▶ _PROBLEM TO SOLVE_
Copy exactly the lines of the data below that run from the line holding "91 (605, 33)" through the line holding "加关注 (1293, 478)", both ends included.

(Items from a dataset)
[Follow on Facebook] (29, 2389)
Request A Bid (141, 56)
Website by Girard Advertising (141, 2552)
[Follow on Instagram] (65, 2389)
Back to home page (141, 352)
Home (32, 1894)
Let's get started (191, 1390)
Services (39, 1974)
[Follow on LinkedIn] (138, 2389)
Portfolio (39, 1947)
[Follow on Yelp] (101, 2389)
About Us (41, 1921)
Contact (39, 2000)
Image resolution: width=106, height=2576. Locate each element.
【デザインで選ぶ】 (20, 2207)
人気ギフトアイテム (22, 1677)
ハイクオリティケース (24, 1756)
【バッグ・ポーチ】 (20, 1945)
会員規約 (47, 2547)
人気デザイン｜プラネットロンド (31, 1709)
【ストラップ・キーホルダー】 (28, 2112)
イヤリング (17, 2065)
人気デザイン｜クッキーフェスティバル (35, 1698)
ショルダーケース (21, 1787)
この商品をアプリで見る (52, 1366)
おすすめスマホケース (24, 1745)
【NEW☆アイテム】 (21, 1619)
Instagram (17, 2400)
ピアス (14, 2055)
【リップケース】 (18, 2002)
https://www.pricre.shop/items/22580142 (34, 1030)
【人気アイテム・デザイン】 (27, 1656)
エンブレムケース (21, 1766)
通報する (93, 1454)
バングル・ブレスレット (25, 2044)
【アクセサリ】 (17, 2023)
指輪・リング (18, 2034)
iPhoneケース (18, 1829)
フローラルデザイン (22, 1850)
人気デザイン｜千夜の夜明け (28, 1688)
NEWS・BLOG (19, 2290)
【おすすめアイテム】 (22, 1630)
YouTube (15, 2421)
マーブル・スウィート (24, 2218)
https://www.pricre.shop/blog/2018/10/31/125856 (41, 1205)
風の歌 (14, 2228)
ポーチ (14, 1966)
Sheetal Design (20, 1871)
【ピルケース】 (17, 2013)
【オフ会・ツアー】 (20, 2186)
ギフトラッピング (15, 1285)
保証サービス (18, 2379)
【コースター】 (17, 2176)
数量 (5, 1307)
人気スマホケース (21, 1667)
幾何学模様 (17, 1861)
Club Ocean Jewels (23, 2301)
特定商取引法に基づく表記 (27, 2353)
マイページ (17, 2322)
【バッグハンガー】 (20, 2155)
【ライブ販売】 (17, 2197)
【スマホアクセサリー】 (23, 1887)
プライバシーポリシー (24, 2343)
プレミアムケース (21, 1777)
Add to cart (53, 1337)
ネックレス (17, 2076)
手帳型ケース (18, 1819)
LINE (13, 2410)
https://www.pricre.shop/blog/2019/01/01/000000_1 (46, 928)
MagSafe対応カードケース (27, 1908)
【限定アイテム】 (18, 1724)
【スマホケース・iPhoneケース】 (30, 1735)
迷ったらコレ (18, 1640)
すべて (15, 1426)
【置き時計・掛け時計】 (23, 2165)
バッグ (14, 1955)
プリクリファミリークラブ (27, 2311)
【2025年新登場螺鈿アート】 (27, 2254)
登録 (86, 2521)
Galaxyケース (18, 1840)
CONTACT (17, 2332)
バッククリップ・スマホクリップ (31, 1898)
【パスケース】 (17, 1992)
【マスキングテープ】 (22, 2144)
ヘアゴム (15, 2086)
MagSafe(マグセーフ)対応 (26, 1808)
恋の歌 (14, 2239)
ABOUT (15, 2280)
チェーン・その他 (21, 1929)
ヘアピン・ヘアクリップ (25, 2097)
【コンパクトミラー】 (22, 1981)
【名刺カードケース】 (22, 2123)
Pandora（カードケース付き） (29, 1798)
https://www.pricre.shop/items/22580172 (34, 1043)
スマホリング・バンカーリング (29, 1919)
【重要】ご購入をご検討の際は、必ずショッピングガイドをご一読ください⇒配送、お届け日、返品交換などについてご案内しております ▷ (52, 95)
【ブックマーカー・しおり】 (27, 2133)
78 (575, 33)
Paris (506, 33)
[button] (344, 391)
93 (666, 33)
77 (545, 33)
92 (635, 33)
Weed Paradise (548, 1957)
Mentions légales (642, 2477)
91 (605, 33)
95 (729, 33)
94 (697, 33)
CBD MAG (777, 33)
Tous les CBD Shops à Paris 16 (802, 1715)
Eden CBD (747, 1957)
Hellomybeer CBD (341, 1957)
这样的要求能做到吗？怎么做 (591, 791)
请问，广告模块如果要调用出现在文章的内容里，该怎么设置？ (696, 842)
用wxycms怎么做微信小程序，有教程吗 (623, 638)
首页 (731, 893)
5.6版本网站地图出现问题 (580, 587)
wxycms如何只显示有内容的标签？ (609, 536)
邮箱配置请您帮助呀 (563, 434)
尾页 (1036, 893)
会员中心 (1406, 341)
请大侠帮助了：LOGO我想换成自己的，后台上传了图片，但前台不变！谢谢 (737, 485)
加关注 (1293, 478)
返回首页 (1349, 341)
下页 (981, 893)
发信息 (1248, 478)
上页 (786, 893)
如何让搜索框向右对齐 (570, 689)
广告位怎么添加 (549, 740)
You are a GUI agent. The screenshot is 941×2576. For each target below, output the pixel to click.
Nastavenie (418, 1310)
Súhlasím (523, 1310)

▶ _RESPONSE FOR THIS EXERCISE_
91 (605, 33)
95 (729, 33)
94 (697, 33)
CBD MAG (777, 33)
Tous les CBD Shops à Paris 16 (802, 1715)
Eden CBD (747, 1957)
Hellomybeer CBD (341, 1957)
这样的要求能做到吗？怎么做 (591, 791)
请问，广告模块如果要调用出现在文章的内容里，该怎么设置？ (696, 842)
用wxycms怎么做微信小程序，有教程吗 (623, 638)
首页 (731, 893)
5.6版本网站地图出现问题 (580, 587)
wxycms如何只显示有内容的标签？ (609, 536)
邮箱配置请您帮助呀 (563, 434)
尾页 (1036, 893)
会员中心 (1406, 341)
请大侠帮助了：LOGO我想换成自己的，后台上传了图片，但前台不变！谢谢 (737, 485)
加关注 (1293, 478)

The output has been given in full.